Sometimes called a Frame Data Model or a schema, this is the addition of which properties (attributes and relations) are used by which classes. Classic examples of data models include conventional object models from object-oriented programming languages like Java and C++. In the semantic web, these sorts of models are usually represented using RDF (Resource Description Framework) Schemas, or RDFS, but can sometimes include a subset of the Web Ontology Language (OWL) called RDFS+.
Some ontologies take the data model concept further with additional possibilities for logical implications in the form of formal constraints. With formal constraints, classes can be disjoint from each other. Instances, classes, and properties can be declared to be identical to each other, so that if we agree that myNameProperty is identical to yourNameProperty, we can substitute one for the other automatically. This sort of equivalence, along with the introduction of property restrictions (saying that members of a class must have a value for a property with a particular type, value, or cardinality), means that instances can be classified, or assigned to additional classes based on existing knowledge about them.
Some ontology languages provide a means to write additional logical rules that further extend what can be said in ontologies. Some rule languages, like the Semantic Web Rule Language (SWRL), only allow rules that are guaranteed to let the reasoner finish some day (or are decidable, for those of you who took computability). Others, like Common Logic, Datalog, and Prolog, allow for arbitrary rules that are much more free-form, supporting the complete first-order (and sometimes other higher-order) logic systems.
What should I use?
This will depend on what you are attempting to do with your knowledge system. If you need to provide subject tags for documents, a controlled vocabulary will work. If you need to create some data that other people can understand, a data model may work well, if it is well documented and easily extensible. If you need to ground your data in existing knowledge about a particular subject, ontologies may provide the greatest benefit.

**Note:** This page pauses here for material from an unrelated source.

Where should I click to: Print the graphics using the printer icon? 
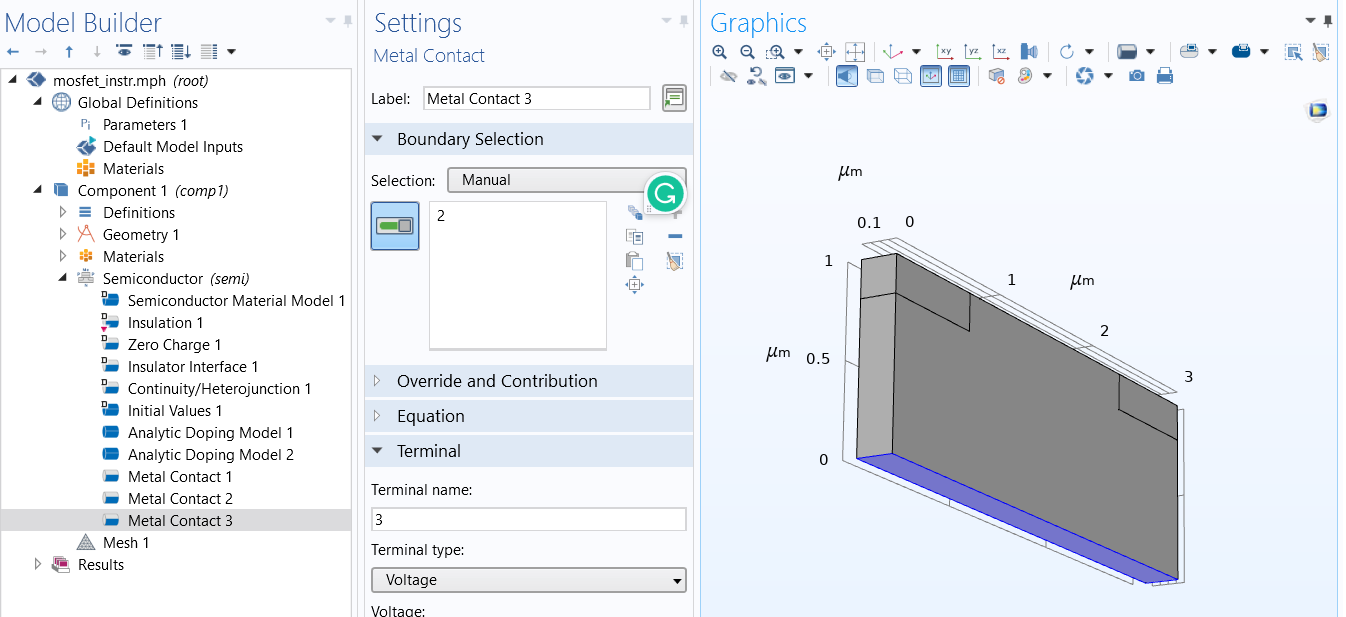point(1164,75)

It is important, though, as you look at using different ontologies for your own use that existing ontologies have settled themselves somewhere along this spectrum. Their position along this spectrum makes them more or less suited to the use that you have in mind for them - it would not be a good idea to, for instance, build an object model directly from the concepts defined in a controlled vocabulary, or to even create instances of those concepts. Similarly, data models and formally constrained ontologies may not have the vocabulary necessary to perform subject tagging. The value of the ontology is in its use, and pairing the ontology to an appropriate use in your project will help determine its success.